Should the Commission approve FPUC’s proposal to recover the Hurricane Michael storm recovery surcharge from General Service - Large Demand 1 (GSLD 1) customers as a fixed charge?
Recommendation:
Yes, the Commission should approve FPUC’s proposal to recover the Hurricane Michael storm recovery surcharge from GSLD 1 customers as a fixed charge, as opposed to a variable energy charge. Recovery of Hurricane Michael costs through a fixed charge should not impact the total recovery of the surcharge. (P. Kelley)
Staff Analysis:
Currently, the Hurricane Michael storm recovery surcharge is a cents per kilowatt-hour (kWh) rate applicable to all rate classes. The GSLD 1 rate class is applicable to commercial and industrial customers contracting for at least 5,000 kW of electric service. The GSLD 1 base rates are calculated using on base transmission demand and excess reactive demand and do not include an energy charge.[152] FPUC explained in response to staff’s data request that the proposal was prompted by GSLD 1 customers using less regular service and more non-firm energy usage through the Non-Firm Energy tariff.[153] As a result, less storm revenue was collected than initially projected in the original Hurricane Michael docket.
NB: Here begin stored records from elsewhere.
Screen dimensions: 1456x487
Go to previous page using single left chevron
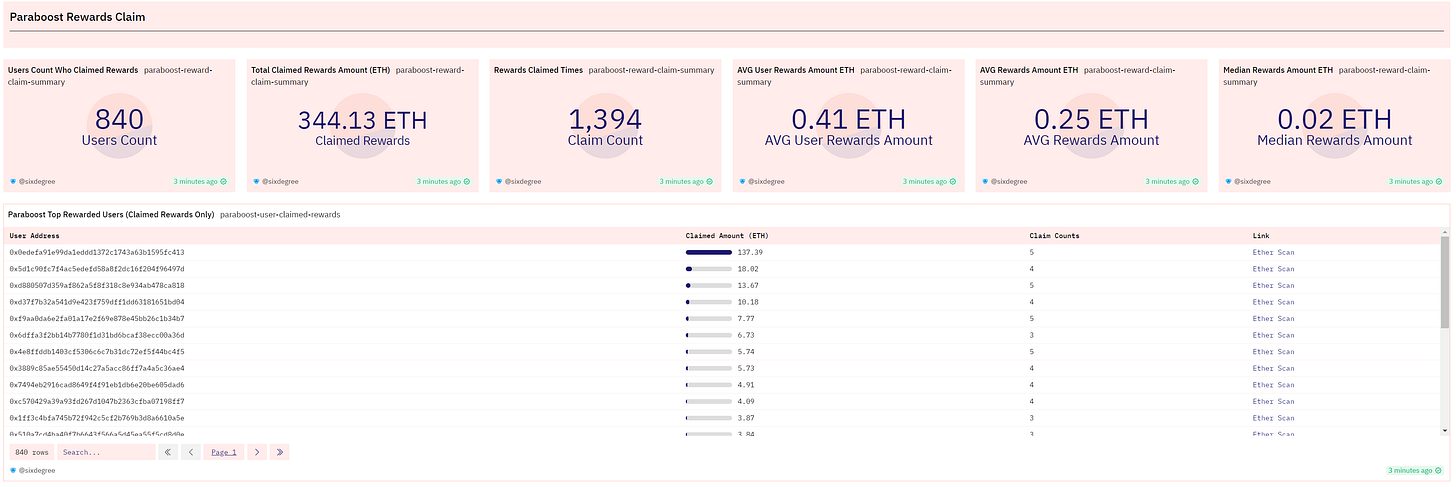coord(191,452)
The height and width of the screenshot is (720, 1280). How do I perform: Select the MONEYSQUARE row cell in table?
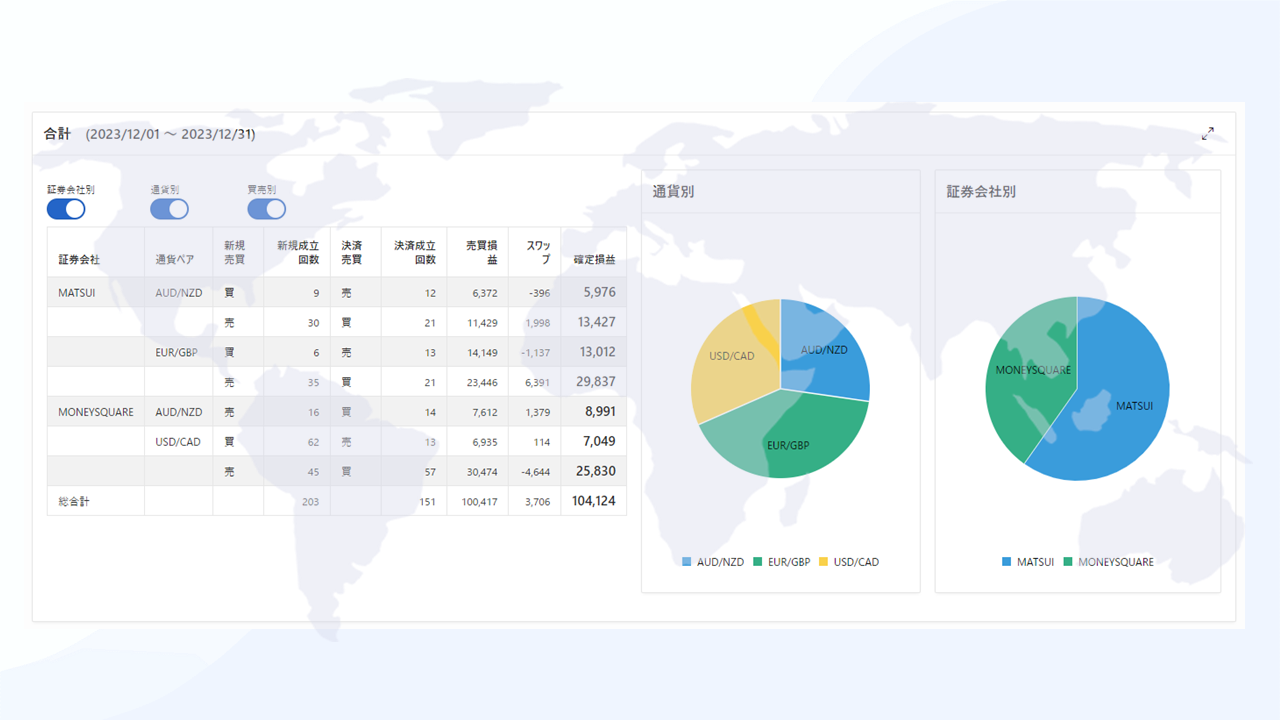pos(96,412)
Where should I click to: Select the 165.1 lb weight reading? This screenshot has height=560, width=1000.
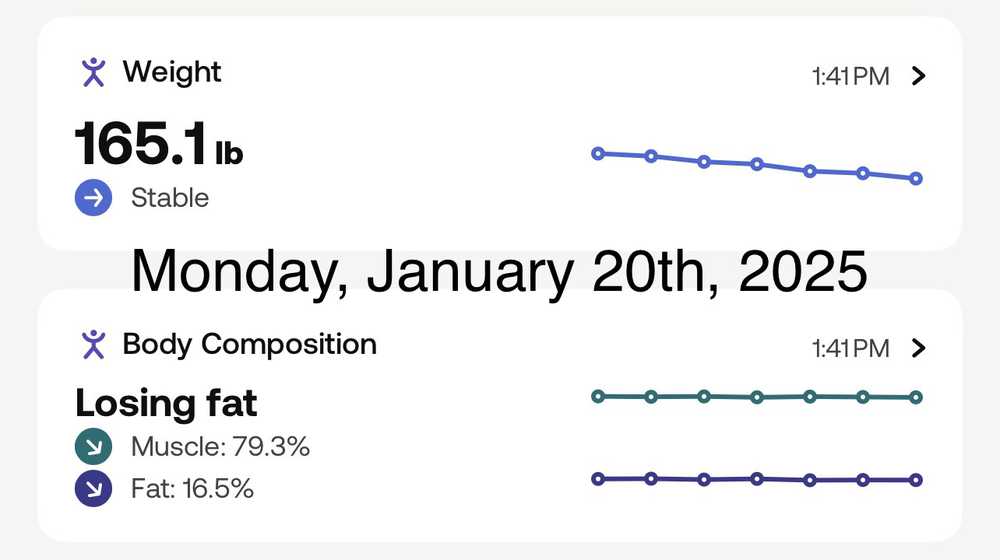coord(159,146)
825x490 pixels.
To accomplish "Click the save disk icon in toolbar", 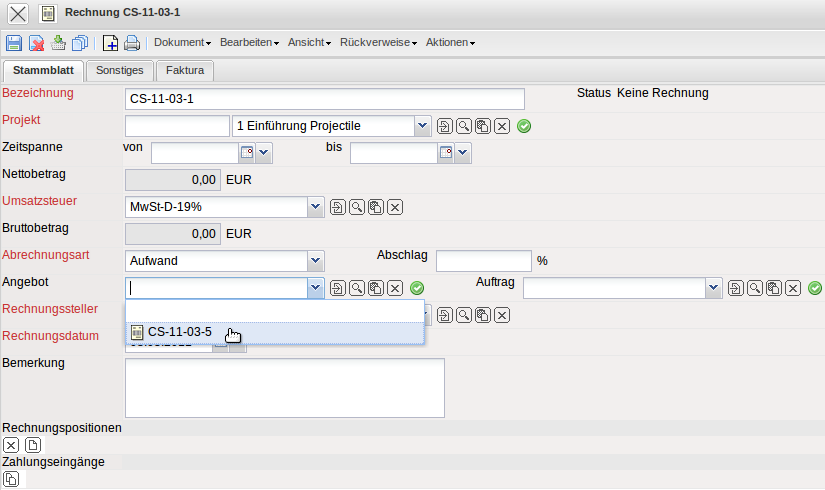I will pos(14,43).
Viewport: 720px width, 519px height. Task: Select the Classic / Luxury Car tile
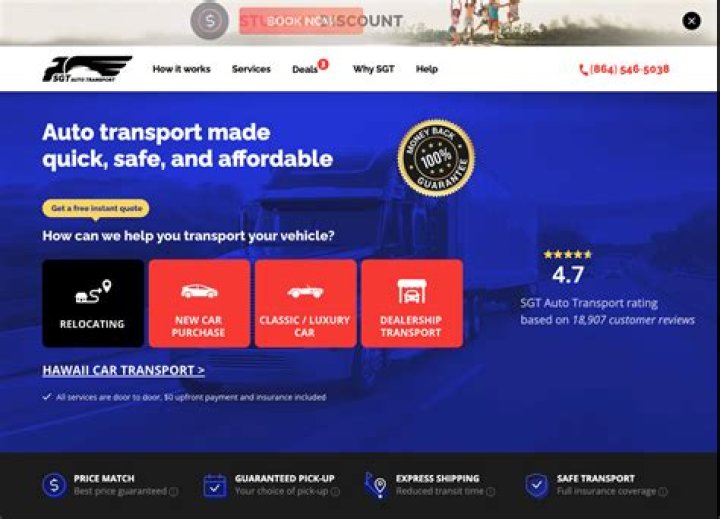coord(305,303)
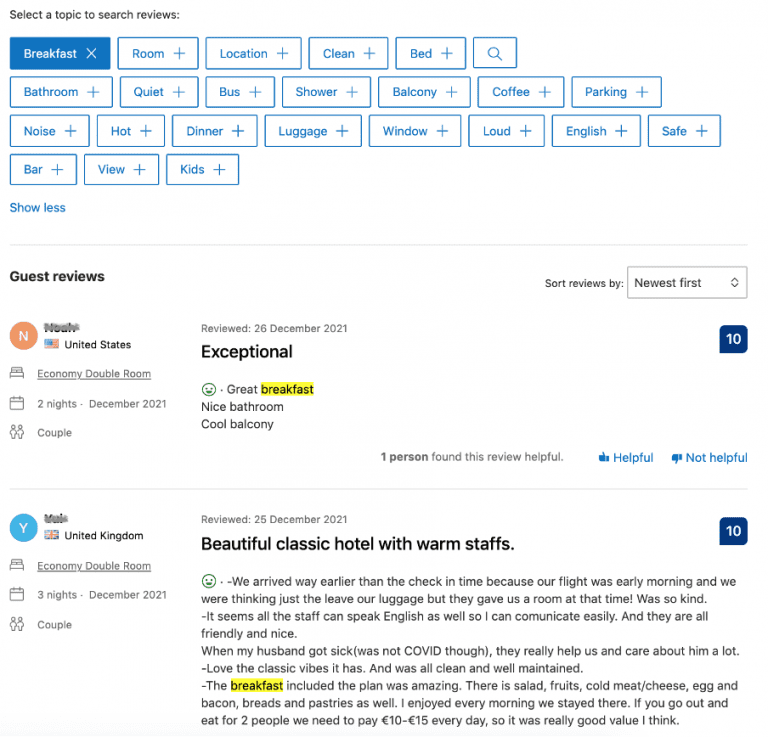This screenshot has width=768, height=737.
Task: Click the green smiley in Exceptional review
Action: click(208, 389)
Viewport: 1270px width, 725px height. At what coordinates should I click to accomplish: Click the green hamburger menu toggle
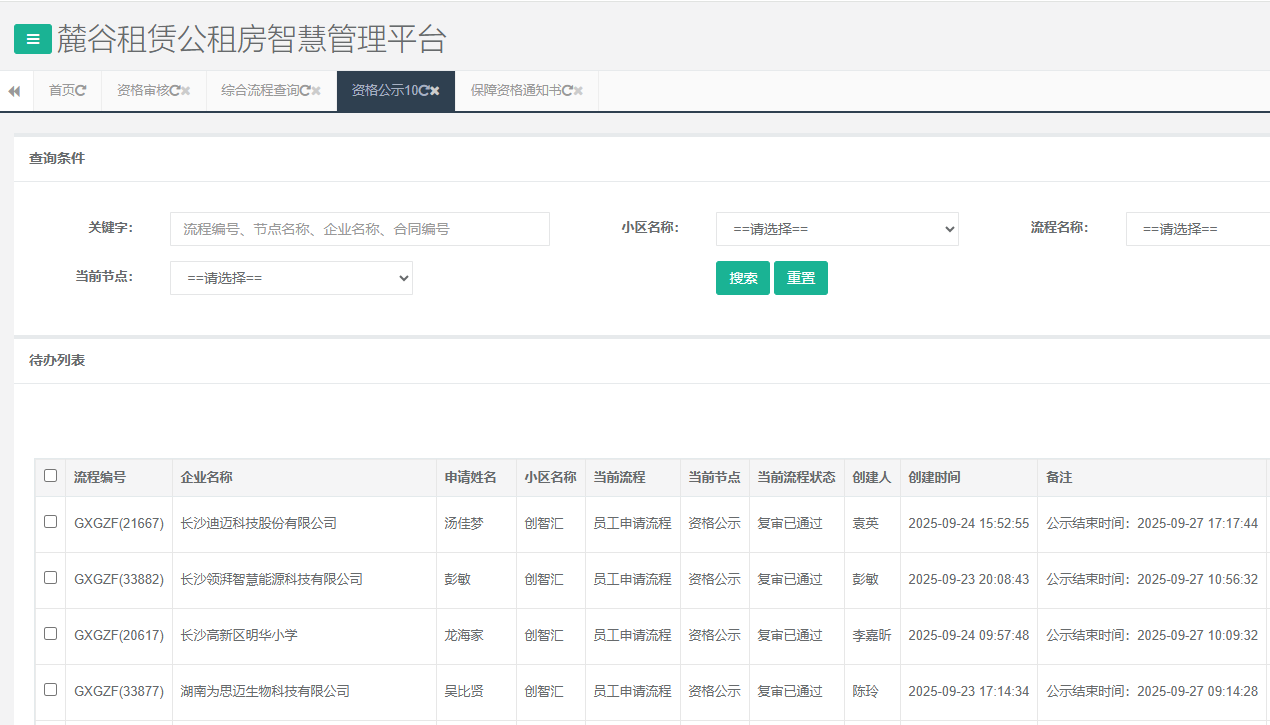(33, 39)
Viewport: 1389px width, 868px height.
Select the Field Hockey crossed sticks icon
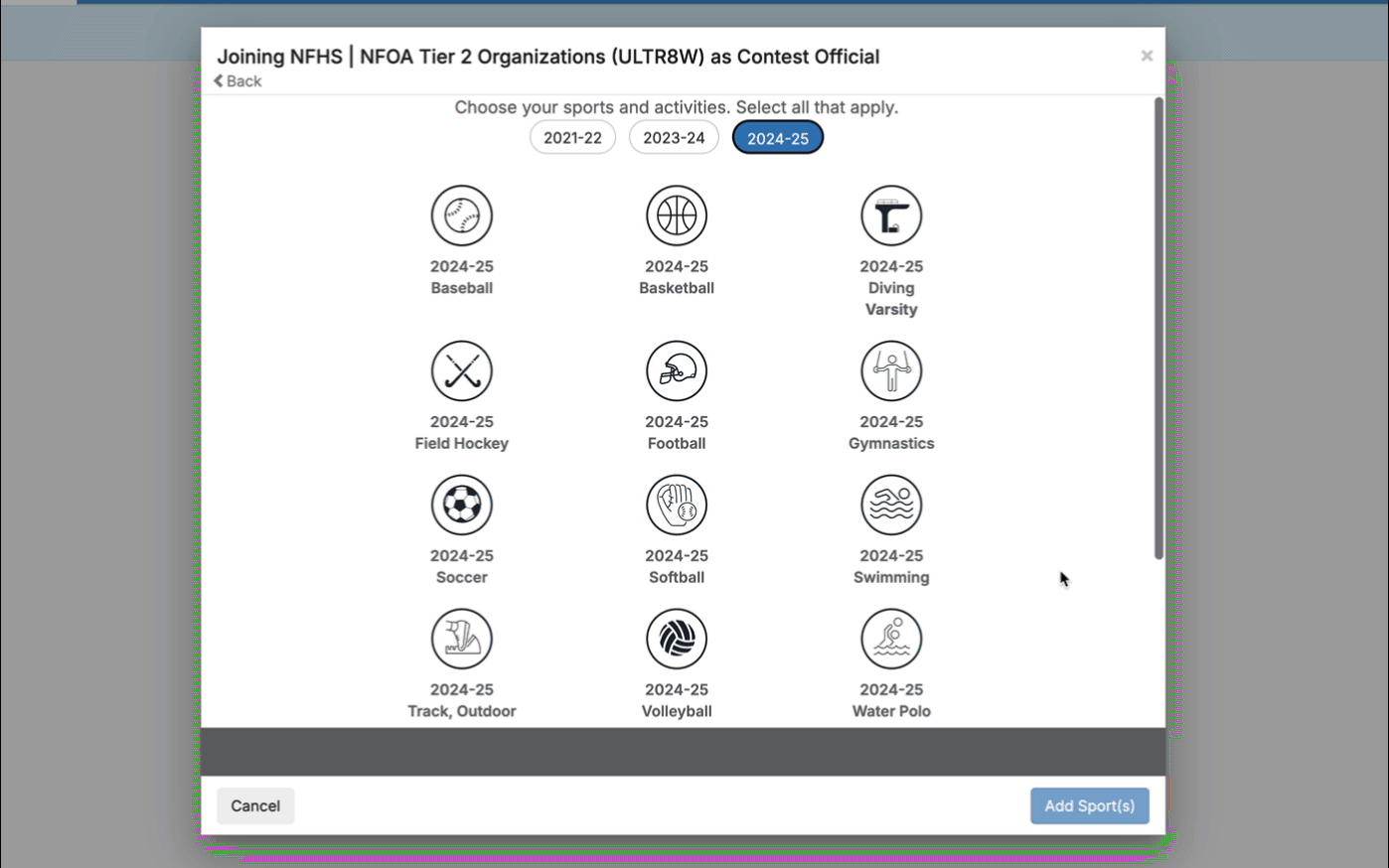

There are currently two GSLD 1 customers on FPUC’s system. FPUC explained in response to staff’s data request that the customers are aware of proposed the change.[154] Furthermore, FPUC argued that if the customers’ total usage was to continue at the current level of both their firm and non-firm usage after expiration of the non-firm tariff, this change will benefit the customers.[155]
FPUC has proposed an annual recovery of $190,208 to be allocated across the GSLD 1 rate class. The total annual recovery of $190,208 from GSLD 1 customers is consistent with the recovery amount previously allocated to GSLD 1 customers, as originally approved by the Commission in Order No. PSC-2020-0347-AS-EI.[156] FPUC stated that the change from a variable rate to a fixed charge will have no impact on the total recovery of the surcharge.[157]
In his direct testimony, witness Haffecke also stated that the bills are currently being manually generated, but with this change of the surcharge future bills are going to be automated with the implementation of the new CIS system. Furthermore, witness Haffecke argued that the change from a variable charge to a fixed charge for GSLD 1 customers will have no impact on the total recovery of the surcharge.[158]
CONCLUSION
The Commission should approve FPUC’s proposal to recover the Hurricane Michael storm recovery surcharge from GSLD 1 customers as a fixed charge, as opposed to a variable energy charge. Recovery of Hurricane Michael costs through a fixed charge should not impact the total recovery of the surcharge.
What is the appropriate effective date for FPUC's revised rates and charges?
Recommendation:
This is a fallout issue and will be decided at the March 20, 2025 Commission Conference. (P. Kelley)
Staff Analysis:
This is a fallout issue and will be decided at the March 20, 2025 Commission Conference.
Should the Commission give staff administrative authority to approve tariffs reflecting Commission approved rates and charges?
Recommendation:
This is a fallout issue and will be decided at the March 20, 2025 Commission Conference. (P. Kelley)
Staff Analysis:
This is a fallout issue and will be decided at the March 20, 2025 Commission Conference.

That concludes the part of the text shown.